Mesrour ne manqua pas d’éveiller le calife dans le temps qu’il lui avait commandé. Dès que le calife fut entré dans la chambre où Abou-Hassan dormait, il se plaça dans un petit cabinet élevé, d’où il pouvait voir par une jalousie tout ce qui s’y passait sans être vu. Tous les officiers et toutes les dames qui devaient se trouver au lever d’Abou-Hassan entrèrent en même temps et se postèrent chacun à sa place accoutumée, selon son rang, et dans un grand silence, comme si c’eût été le calife qui eût dû se lever, et prêts à s’acquitter de la fonction à laquelle ils étaient destinés.

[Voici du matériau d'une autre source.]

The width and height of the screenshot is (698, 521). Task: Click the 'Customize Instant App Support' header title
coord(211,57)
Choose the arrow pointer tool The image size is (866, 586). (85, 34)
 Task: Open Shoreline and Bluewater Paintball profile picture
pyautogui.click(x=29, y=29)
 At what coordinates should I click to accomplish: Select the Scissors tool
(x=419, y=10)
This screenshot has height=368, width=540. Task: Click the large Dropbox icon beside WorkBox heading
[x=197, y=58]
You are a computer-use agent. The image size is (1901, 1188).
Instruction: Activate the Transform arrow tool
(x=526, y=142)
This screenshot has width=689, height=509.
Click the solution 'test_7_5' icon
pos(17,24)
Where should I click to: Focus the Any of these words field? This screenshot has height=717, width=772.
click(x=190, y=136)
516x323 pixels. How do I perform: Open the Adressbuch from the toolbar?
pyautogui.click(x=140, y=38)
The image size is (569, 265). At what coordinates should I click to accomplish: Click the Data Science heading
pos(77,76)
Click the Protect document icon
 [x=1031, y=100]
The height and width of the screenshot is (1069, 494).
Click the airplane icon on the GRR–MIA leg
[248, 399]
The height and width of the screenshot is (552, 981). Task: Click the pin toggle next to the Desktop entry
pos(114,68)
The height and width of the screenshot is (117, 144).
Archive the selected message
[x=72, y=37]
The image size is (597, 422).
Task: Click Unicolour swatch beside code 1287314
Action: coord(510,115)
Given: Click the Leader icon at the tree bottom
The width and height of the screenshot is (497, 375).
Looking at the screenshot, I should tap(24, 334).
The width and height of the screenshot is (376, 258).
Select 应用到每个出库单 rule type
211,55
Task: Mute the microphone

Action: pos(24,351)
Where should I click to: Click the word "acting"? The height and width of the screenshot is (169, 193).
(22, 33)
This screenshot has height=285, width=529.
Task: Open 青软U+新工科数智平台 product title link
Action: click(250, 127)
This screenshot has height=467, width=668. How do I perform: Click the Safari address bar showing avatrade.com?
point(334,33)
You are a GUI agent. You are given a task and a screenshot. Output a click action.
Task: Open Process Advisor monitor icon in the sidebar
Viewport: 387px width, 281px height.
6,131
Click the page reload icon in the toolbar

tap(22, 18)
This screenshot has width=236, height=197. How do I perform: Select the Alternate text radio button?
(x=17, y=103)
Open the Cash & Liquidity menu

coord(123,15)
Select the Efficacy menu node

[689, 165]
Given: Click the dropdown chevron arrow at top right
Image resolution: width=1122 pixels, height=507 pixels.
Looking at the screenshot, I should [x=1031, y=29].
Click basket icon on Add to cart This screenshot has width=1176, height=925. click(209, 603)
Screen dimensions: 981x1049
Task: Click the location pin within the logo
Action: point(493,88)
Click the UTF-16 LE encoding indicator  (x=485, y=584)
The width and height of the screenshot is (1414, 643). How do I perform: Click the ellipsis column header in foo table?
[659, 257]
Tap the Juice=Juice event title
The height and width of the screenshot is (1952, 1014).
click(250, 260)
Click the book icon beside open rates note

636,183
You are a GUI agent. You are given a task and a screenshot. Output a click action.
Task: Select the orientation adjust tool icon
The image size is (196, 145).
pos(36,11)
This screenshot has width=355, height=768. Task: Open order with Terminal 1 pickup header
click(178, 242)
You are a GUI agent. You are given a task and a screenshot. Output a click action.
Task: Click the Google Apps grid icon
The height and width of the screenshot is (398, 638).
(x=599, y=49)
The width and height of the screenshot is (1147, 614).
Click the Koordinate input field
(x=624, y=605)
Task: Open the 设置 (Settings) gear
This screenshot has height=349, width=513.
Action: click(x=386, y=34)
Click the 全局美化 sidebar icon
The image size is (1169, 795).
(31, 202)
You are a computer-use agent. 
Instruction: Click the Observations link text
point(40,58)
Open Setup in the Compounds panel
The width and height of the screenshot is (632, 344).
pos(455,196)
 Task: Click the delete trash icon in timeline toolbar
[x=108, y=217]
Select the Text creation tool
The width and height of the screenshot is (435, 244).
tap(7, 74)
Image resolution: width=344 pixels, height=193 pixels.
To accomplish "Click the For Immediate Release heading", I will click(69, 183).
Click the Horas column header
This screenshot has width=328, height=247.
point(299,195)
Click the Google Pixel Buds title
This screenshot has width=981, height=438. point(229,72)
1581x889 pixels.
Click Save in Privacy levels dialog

Comme la pointe du jour avait déjà commencé de paraître, et qu’il était temps de se lever pour faire la prière d’avant le lever du soleil, l’officier qui était le plus près du chevet du lit approcha du nez d’Abou-Hassan une petite éponge trempée dans du vinaigre.
Abou-Hassan éternua aussitôt en tournant la tête sans ouvrir les yeux, et avec un petit effort il jeta comme de la pituite, qu’on fut prompt à recevoir dans un petit bassin d’or pour empêcher qu’elle ne tombât sur le tapis de pied et ne le gâtât. C’est l’effet ordinaire de la poudre que le calife lui avait fait prendre, quand, à proportion de la dose, elle cesse, en plus ou en moins de temps, de causer l’assoupissement pour lequel on la donne.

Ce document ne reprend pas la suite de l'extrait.